In questo ultimo decennio (1949-1959) le molteplici attività del Consiglio Ecumenico sono state dominate dai punti seguenti: 1) Sul piano dottrinale si è cercato di fissare il pensiero comune delle Chiese partecipanti al Consiglio sulla Chiesa e la sua unità sulla base dell'articolo fondamentale di W. A. Visser't Hooft, Various meanings of unity and the unity which the World Council of Churchs seeks to promove (Ecumenical Review, ott. 1955,18-29). 2. Dal punto di vista unionista: moltiplicare i contatti tra le Chiese e particolarmente con i cattolici romani (corsi sul cattolicesimo romano all'Institut oecuménique di Bossey-Genève, contatti personali dei dirigenti del Consiglio Ecumenico con personalità ecclesiastiche). 3. Dal punto di vista interno: stabilire le relazioni tra il Consiglio ecumenico e il Consiglio internazionale delle Missioni, nel tentativo d'integrarlo nel Consiglio ecumenico; si può dire che questo è stato il problema organizzativo cruciale dell'ultimo decennio. 4. Per il futuro: preparare la terza Assemblea generale del Consiglio ecumenico delle Chiese, che per ora è stata fissata alla fine del 1961, a Nuova-Delhi, nel cuore dell'Asia.
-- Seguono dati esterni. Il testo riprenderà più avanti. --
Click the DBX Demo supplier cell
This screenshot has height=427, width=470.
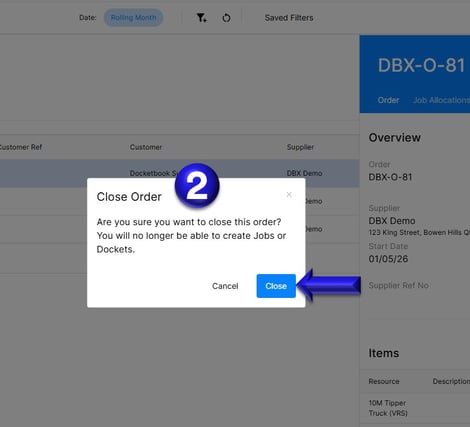pos(304,173)
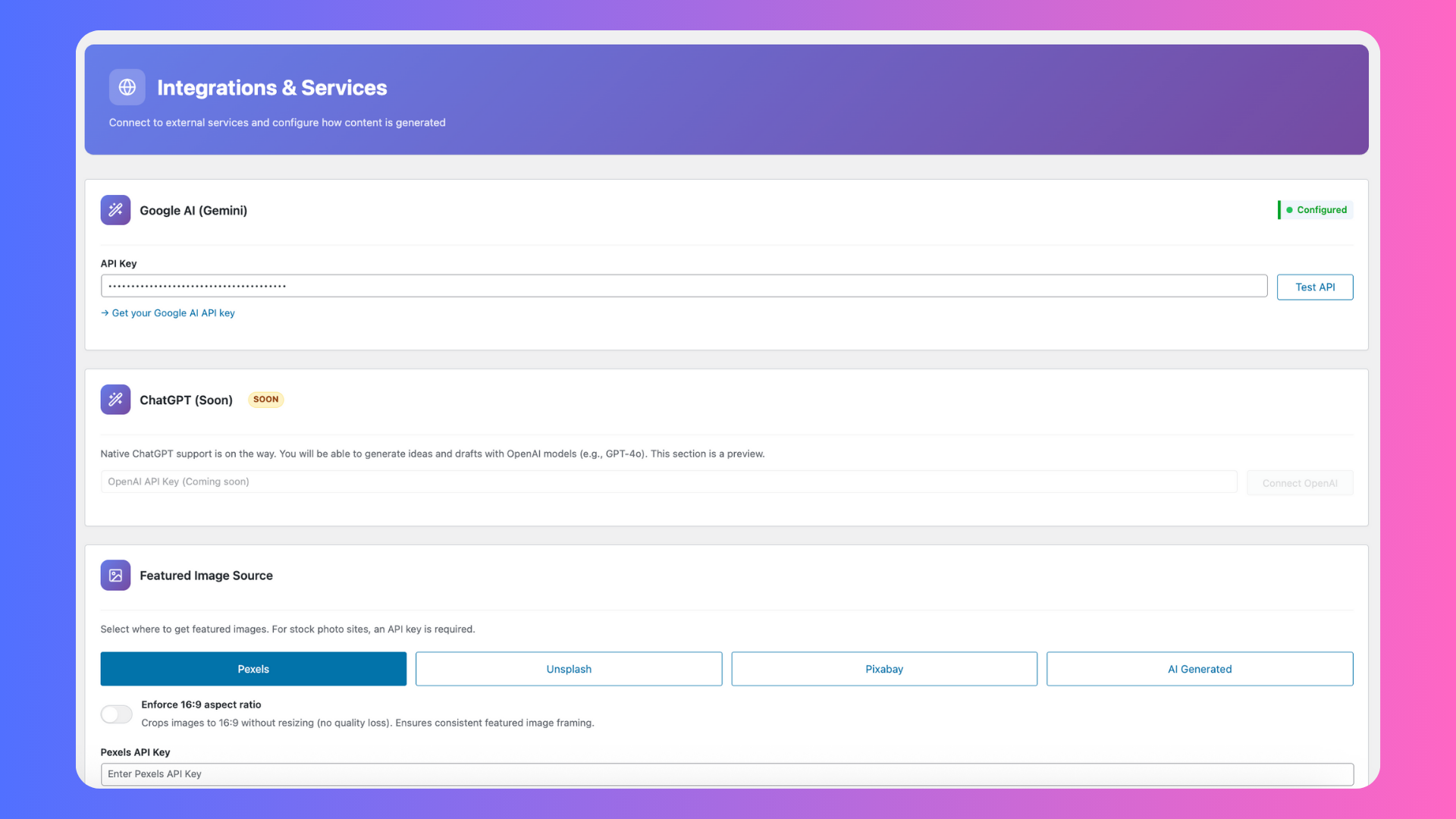
Task: Open the Get your Google AI API key link
Action: (x=173, y=313)
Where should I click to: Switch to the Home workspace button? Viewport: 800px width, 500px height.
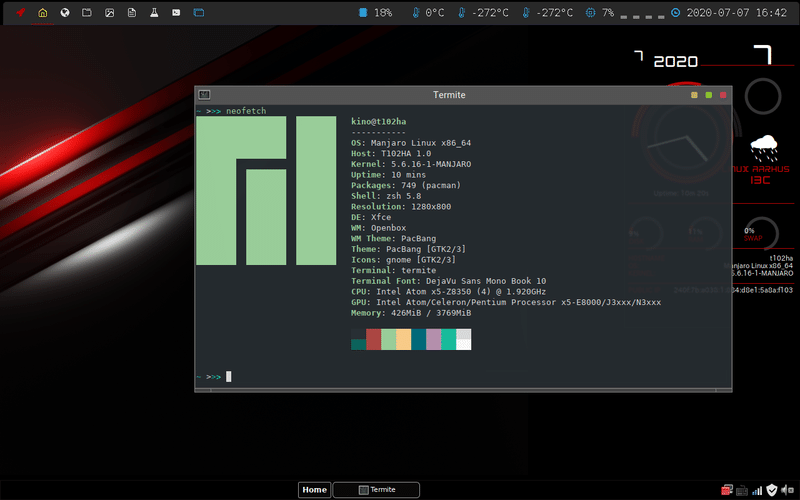(x=314, y=490)
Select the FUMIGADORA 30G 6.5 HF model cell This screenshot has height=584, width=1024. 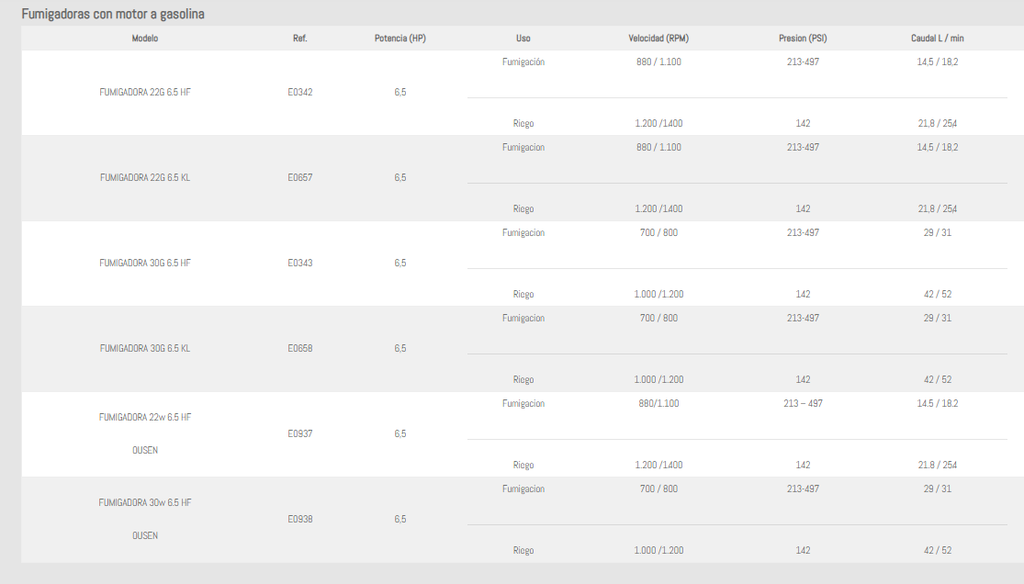(x=145, y=263)
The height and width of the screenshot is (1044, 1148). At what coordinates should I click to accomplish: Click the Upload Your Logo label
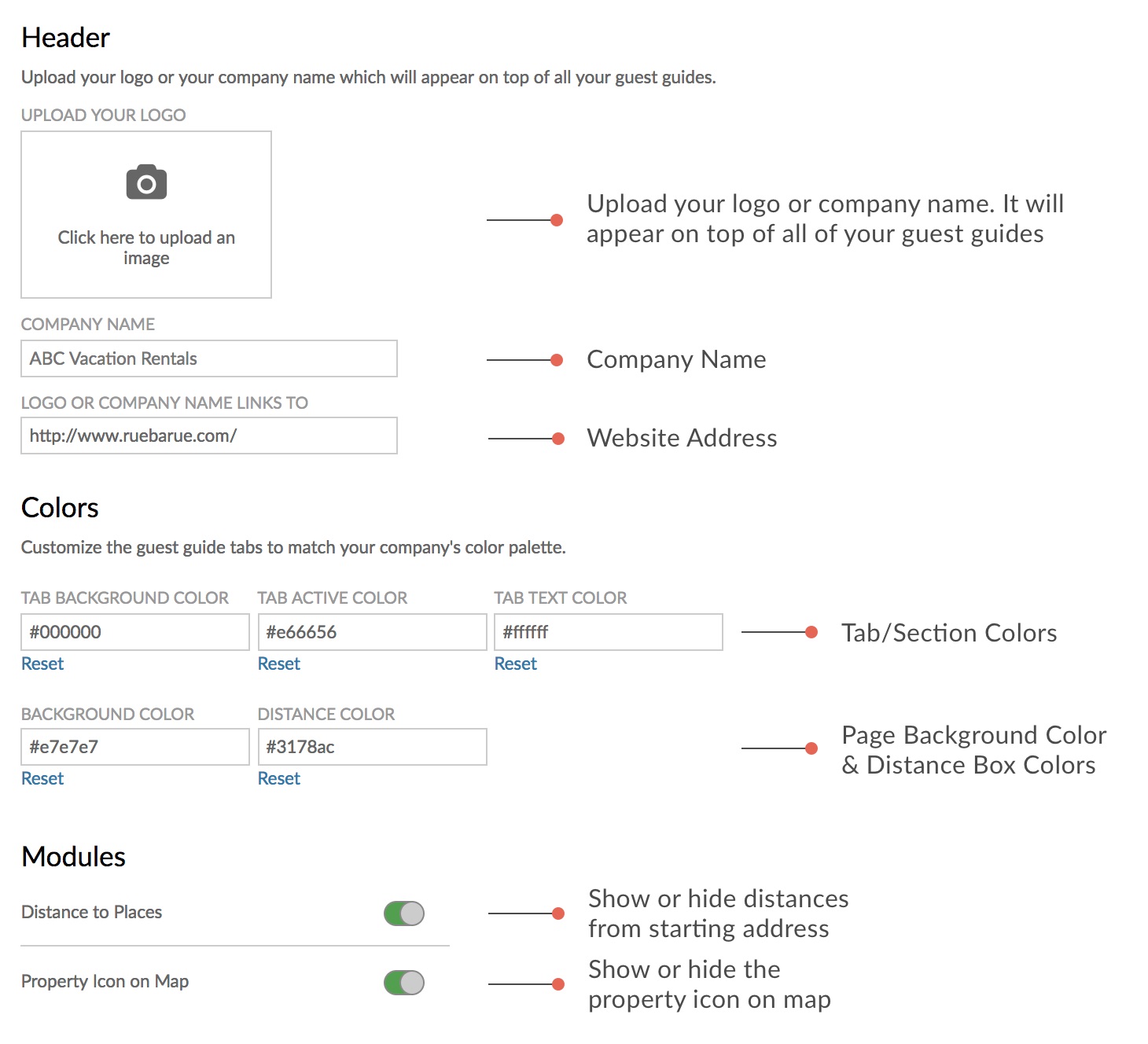(103, 115)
Tema centrale sarà: "Il Cristo Luce del Mondo"; già tutte le Chiese partecipano attivamente alla sua preparazione. 5. Segnaliamo pure, in margine al Consiglio Ecumenico, l'esistenza della Chiesa unita dell'India del Sud, fatto ecclesiastico paradossale, di cui è difficile approvare la posizione dogmatica, ma il cui valore simbolico non può sfuggire. 6. Per quanto concerne i rapporti tra le Chiese, il Consiglio ecumenico si sforza quanto più è possibile di rendere più stretti i contatti con le Chiese ortodosse, greche e russe. È noto che gli Ortodossi, nonostante il loro profondo attaccamento alla causa dell'unità, si sentono spesso a disagio nelle assemblee dottrinali ecumeniche. I dirigenti del Consiglio ecumenico se ne rendono conto e moltiplicano i mezzi per evitare la rottura: visita al Patriarca di Mosca, presenza ortodossa a Ginevra e a Bossey, riunione a Rodi. 7. Si aggiunga che l'annuncio del Concilio ecumenico da parte di Giovanni XXIII ha destato in loro interesse e attenzione: tutto ciò che concerne il concilio è seguito con un prudente riserbo e sincera benevolenza.
La Chiesa Cattolica ha ritenuto di non poter partecipare al Consiglio ecumenico per ragioni pastorali e per ragioni d'ordine dogmatico. Ha proibito ai cattolici di partecipare, salvo autorizzazione, alle Assemblee del Consiglio ecumenico. Ha tuttavia dato una serie di consigli positivi nell'istruzione Ecclesia catholica del 1949, che dice in particolare che "i vescovi devono dare una sollecita particolare attenzione" ai problemi dell'unione dei cristiani, "devono conoscere questo movimento, promuoverlo, dirigerlo con prudenza". Nel fatto, nei cosiddetti paesi "misti" hanno luogo numerosi contatti, fecondi di risultati.
Bibl.: R. Rouse e St. Ch. Neill, A history of the ecumenical movement: 1517-1948, Londra 1954 (opera fondamentale, scritta dai dirigenti del movimento; grande ricchezza di notizie e di bibliografia); G. Thils, Histoire doctrinale du mouvement oecuménique, Lovanio 1955 (le dottrine teologiche del movimento e la teologia cattolica); Th. Sartory OSB, Die ökumenische Bewegung und die Einheit der Kirche, Meitigen 1955 (problemi teologici dell'unionismo, particolarmente in Germania); C. Boyer, Unità cristiana e movimento ecumenico, Roma 1955; A. Piolanti, Il Protestantesimo ieri e oggi, Roma 1958.